### [MATERIAL PROVIDED]

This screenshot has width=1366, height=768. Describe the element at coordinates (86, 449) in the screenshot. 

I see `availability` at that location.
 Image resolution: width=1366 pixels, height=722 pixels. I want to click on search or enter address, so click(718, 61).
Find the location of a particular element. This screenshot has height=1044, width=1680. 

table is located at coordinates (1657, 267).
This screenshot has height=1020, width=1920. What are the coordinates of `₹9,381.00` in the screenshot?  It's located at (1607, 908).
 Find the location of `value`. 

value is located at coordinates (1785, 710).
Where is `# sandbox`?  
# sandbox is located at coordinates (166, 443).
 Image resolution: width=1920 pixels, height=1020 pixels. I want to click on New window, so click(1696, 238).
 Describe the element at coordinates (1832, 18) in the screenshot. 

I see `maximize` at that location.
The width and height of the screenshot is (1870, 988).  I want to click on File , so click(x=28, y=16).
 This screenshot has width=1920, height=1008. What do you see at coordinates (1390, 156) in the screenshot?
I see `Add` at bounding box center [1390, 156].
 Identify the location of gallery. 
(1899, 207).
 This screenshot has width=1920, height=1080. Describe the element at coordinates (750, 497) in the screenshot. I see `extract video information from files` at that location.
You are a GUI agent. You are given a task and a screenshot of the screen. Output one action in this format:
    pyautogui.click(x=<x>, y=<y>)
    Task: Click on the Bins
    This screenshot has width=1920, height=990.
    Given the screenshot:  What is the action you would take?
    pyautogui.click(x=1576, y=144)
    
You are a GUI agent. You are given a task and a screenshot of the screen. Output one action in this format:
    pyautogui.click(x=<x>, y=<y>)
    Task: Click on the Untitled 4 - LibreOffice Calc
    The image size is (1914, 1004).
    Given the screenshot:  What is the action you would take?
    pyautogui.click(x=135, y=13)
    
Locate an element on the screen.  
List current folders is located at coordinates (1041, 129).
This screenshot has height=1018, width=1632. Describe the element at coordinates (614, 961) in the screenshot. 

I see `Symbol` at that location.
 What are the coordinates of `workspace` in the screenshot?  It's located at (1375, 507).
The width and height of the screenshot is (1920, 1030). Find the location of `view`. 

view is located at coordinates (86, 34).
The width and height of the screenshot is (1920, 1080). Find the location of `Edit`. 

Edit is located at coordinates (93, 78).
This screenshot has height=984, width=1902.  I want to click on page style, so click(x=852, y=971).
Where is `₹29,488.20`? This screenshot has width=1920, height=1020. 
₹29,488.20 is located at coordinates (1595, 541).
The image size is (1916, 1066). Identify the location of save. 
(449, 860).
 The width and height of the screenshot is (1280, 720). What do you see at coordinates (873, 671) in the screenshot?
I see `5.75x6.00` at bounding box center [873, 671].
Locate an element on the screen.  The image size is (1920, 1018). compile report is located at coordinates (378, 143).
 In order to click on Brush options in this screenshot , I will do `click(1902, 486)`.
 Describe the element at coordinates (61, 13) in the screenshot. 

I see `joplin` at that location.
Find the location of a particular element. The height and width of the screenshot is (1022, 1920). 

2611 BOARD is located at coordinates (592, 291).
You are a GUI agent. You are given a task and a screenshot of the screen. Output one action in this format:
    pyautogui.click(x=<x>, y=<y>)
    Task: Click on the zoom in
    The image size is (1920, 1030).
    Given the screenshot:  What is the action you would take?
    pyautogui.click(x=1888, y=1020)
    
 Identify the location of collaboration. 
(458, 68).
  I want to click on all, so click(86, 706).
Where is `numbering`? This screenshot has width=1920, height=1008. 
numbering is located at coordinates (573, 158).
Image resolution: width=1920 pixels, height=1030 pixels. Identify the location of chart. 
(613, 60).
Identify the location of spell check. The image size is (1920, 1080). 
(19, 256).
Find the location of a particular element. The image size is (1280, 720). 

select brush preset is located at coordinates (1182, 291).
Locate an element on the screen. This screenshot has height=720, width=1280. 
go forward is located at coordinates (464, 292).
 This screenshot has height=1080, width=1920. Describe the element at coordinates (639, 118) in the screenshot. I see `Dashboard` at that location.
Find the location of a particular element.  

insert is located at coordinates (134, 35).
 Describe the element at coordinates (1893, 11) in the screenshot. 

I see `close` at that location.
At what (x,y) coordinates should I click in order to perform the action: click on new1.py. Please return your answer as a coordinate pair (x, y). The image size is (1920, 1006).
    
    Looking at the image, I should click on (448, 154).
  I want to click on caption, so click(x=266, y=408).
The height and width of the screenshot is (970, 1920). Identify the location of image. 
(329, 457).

### [PROBLEM TO SOLVE]
Convert every line of the items above into a Markdown table with the columns Row and Item line. Number each row, and leave out blank lines.

### [RESULT]
| Row | Item line |
|---|---|
| 1 | This screenshot has width=1366, height=768. Describe the element at coordinates (86, 449) in the screenshot.  |
| 2 | I see `availability` at that location. |
| 3 |  Image resolution: width=1366 pixels, height=722 pixels. I want to click on search or enter address, so click(718, 61). |
| 4 | Find the location of a particular element. This screenshot has height=1044, width=1680.  |
| 5 | table is located at coordinates (1657, 267). |
| 6 | This screenshot has height=1020, width=1920. What are the coordinates of `₹9,381.00` in the screenshot?  It's located at (1607, 908). |
| 7 |  Find the location of `value`.  |
| 8 | value is located at coordinates (1785, 710). |
| 9 | Where is `# sandbox`?   |
| 10 | # sandbox is located at coordinates (166, 443). |
| 11 |  Image resolution: width=1920 pixels, height=1020 pixels. I want to click on New window, so click(1696, 238). |
| 12 |  Describe the element at coordinates (1832, 18) in the screenshot.  |
| 13 | I see `maximize` at that location. |
| 14 | The width and height of the screenshot is (1870, 988).  I want to click on File , so click(x=28, y=16). |
| 15 |  This screenshot has width=1920, height=1008. What do you see at coordinates (1390, 156) in the screenshot? |
| 16 | I see `Add` at bounding box center [1390, 156]. |
| 17 |  Identify the location of gallery.  |
| 18 | (1899, 207). |
| 19 |  This screenshot has width=1920, height=1080. Describe the element at coordinates (750, 497) in the screenshot. I see `extract video information from files` at that location. |
| 20 | You are a GUI agent. You are given a task and a screenshot of the screen. Output one action in this format: |
| 21 |     pyautogui.click(x=<x>, y=<y>) |
| 22 |     Task: Click on the Bins |
| 23 |     This screenshot has width=1920, height=990. |
| 24 |     Given the screenshot:  What is the action you would take? |
| 25 |     pyautogui.click(x=1576, y=144) |
| 26 | You are a GUI agent. You are given a task and a screenshot of the screen. Output one action in this format: |
| 27 |     pyautogui.click(x=<x>, y=<y>) |
| 28 |     Task: Click on the Untitled 4 - LibreOffice Calc |
| 29 |     The image size is (1914, 1004). |
| 30 |     Given the screenshot:  What is the action you would take? |
| 31 |     pyautogui.click(x=135, y=13) |
| 32 | Locate an element on the screen.   |
| 33 | List current folders is located at coordinates (1041, 129). |
| 34 | This screenshot has height=1018, width=1632. Describe the element at coordinates (614, 961) in the screenshot.  |
| 35 | I see `Symbol` at that location. |
| 36 |  What are the coordinates of `workspace` in the screenshot?  It's located at (1375, 507). |
| 37 | The width and height of the screenshot is (1920, 1030). Find the location of `view`.  |
| 38 | view is located at coordinates (86, 34). |
| 39 | The width and height of the screenshot is (1920, 1080). Find the location of `Edit`.  |
| 40 | Edit is located at coordinates (93, 78). |
| 41 | This screenshot has height=984, width=1902.  I want to click on page style, so click(x=852, y=971). |
| 42 | Where is `₹29,488.20`? This screenshot has width=1920, height=1020.  |
| 43 | ₹29,488.20 is located at coordinates (1595, 541). |
| 44 | The image size is (1916, 1066). Identify the location of save.  |
| 45 | (449, 860). |
| 46 |  The width and height of the screenshot is (1280, 720). What do you see at coordinates (873, 671) in the screenshot? |
| 47 | I see `5.75x6.00` at bounding box center [873, 671]. |
| 48 | Locate an element on the screen.  The image size is (1920, 1018). compile report is located at coordinates (378, 143). |
| 49 |  In order to click on Brush options in this screenshot , I will do `click(1902, 486)`. |
| 50 |  Describe the element at coordinates (61, 13) in the screenshot.  |
| 51 | I see `joplin` at that location. |
| 52 | Find the location of a particular element. The height and width of the screenshot is (1022, 1920).  |
| 53 | 2611 BOARD is located at coordinates (592, 291). |
| 54 | You are a GUI agent. You are given a task and a screenshot of the screen. Output one action in this format: |
| 55 |     pyautogui.click(x=<x>, y=<y>) |
| 56 |     Task: Click on the zoom in |
| 57 |     The image size is (1920, 1030). |
| 58 |     Given the screenshot:  What is the action you would take? |
| 59 |     pyautogui.click(x=1888, y=1020) |
| 60 |  Identify the location of collaboration.  |
| 61 | (458, 68). |
| 62 |   I want to click on all, so click(86, 706). |
| 63 | Where is `numbering`? This screenshot has width=1920, height=1008.  |
| 64 | numbering is located at coordinates (573, 158). |
| 65 | Image resolution: width=1920 pixels, height=1030 pixels. Identify the location of chart.  |
| 66 | (613, 60). |
| 67 | Identify the location of spell check. The image size is (1920, 1080).  |
| 68 | (19, 256). |
| 69 | Find the location of a particular element. The image size is (1280, 720).  |
| 70 | select brush preset is located at coordinates (1182, 291). |
| 71 | Locate an element on the screen. This screenshot has height=720, width=1280.  |
| 72 | go forward is located at coordinates (464, 292). |
| 73 |  This screenshot has height=1080, width=1920. Describe the element at coordinates (639, 118) in the screenshot. I see `Dashboard` at that location. |
| 74 | Find the location of a particular element.   |
| 75 | insert is located at coordinates (134, 35). |
| 76 |  Describe the element at coordinates (1893, 11) in the screenshot.  |
| 77 | I see `close` at that location. |
| 78 | At what (x,y) coordinates should I click in order to perform the action: click on new1.py. Please return your answer as a coordinate pair (x, y). The image size is (1920, 1006). |
| 79 |     Looking at the image, I should click on (448, 154). |
| 80 |   I want to click on caption, so click(x=266, y=408). |
| 81 | The height and width of the screenshot is (970, 1920). Identify the location of image.  |
| 82 | (329, 457). |